National Drug Code (NDC)
The US Food and Drug Administration tracks drugs using an identifer called the NDC or National Drug Code. It is described as a 10-digit code, but it may be more helpful to think of it as a 12-character code.
An NDC contains 10 digits, separated into three segments by two dashes. The three segments are the labeler code, product code, and package code. The FDA assigns the labeler codes to companies, and each company assigns its own product and package codes.
FormatThe segments are of variable length and so the dashes are significant. The labeler code could be 4 or 5 digits. The product code could be 3 or 4 digits, and the package code could be 1 or 2 digits. The total number of digits is must be 10, so their are three possible combinations:
- 4-4-2
- 5-3-2
- 5-4-1.
There's no way to look at just the digits and know how to separate them into three segments. My previous post looked at self-punctuating codes. The digits of NDC codes are not self-punctuating because they require the dashes. The digit combinations are supposed to be unique, but you can't tell how to parse a set of digits from the digits alone.
StatisticsI downloaded the NDC data from the FDA to verify whether the codes work as documented, and to see the relative frequency of various formats.
(The data change daily, so you may get different results if you do try this yourself.)
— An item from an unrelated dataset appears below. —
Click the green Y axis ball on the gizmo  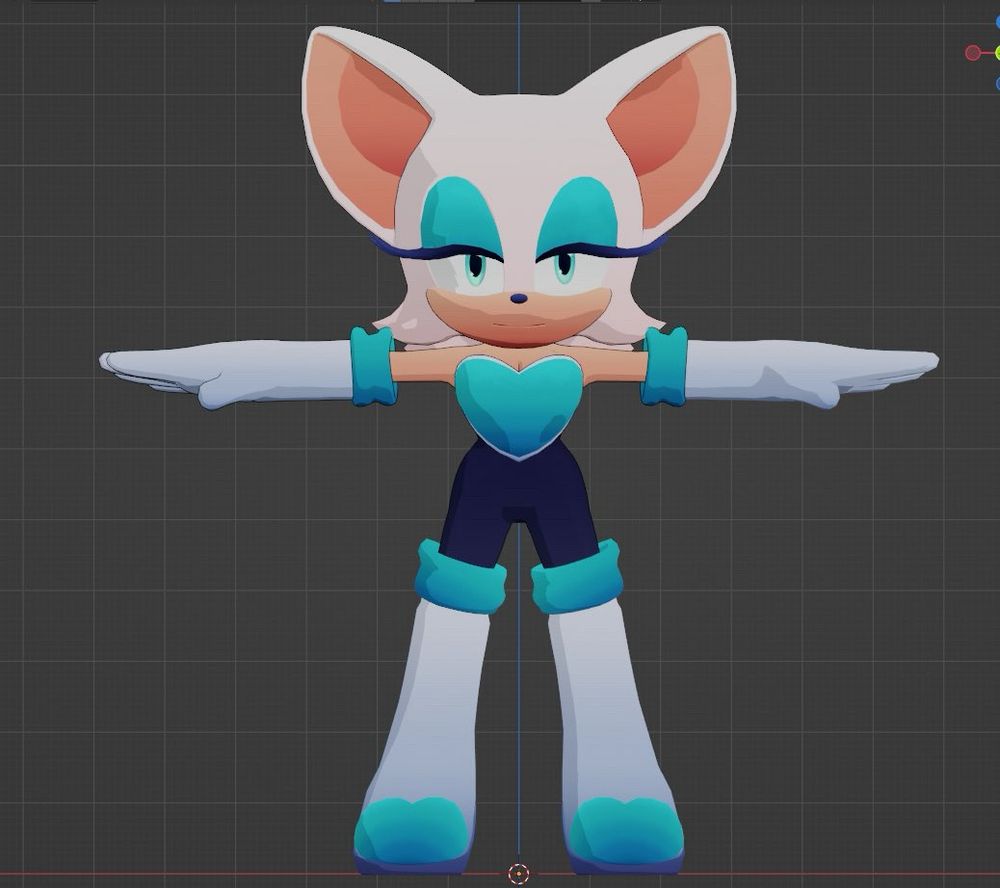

FormatAll the codes were 12 characters long, and all had the documented format as verified by the regular expression [1]
\d{4,5}-\d{3,4}-\d{1,2}Uniqueness exception
I found one exception to the rule that the sequence of digits should be unique. The command
sed "s/-//g" ndc.txt | sort | uniq -d
returned 2950090777.
The set of NDC codes contained both 29500-907-77 and 29500-9077-7.
DistributionAbout 60% of the codes had the form 5-3-2. About 30% had the form 5-4-1, and the remaining 10% had the form 4-4-2.
There were a total of 252,355 NDC codes with 6,532 different lablelers (companies).
There were 9448 NDC codes associated with the most prolific labeler. The 1,424 least prolific labelers had only one DNC code. In Pareto-like fashion, the top 20% of labelers accounted for about 90% of the codes.
Related posts[1] Programming languages like Python or Perl will recognize this regular expression, but by default grep does not support \d for digits. The Gnu implementation of grep with the -P option will. It will also understand notation like {4,5} to mean a pattern is repeated 4 or 5 times, with or without -P, but I don't think other implementations of grep necessarily will.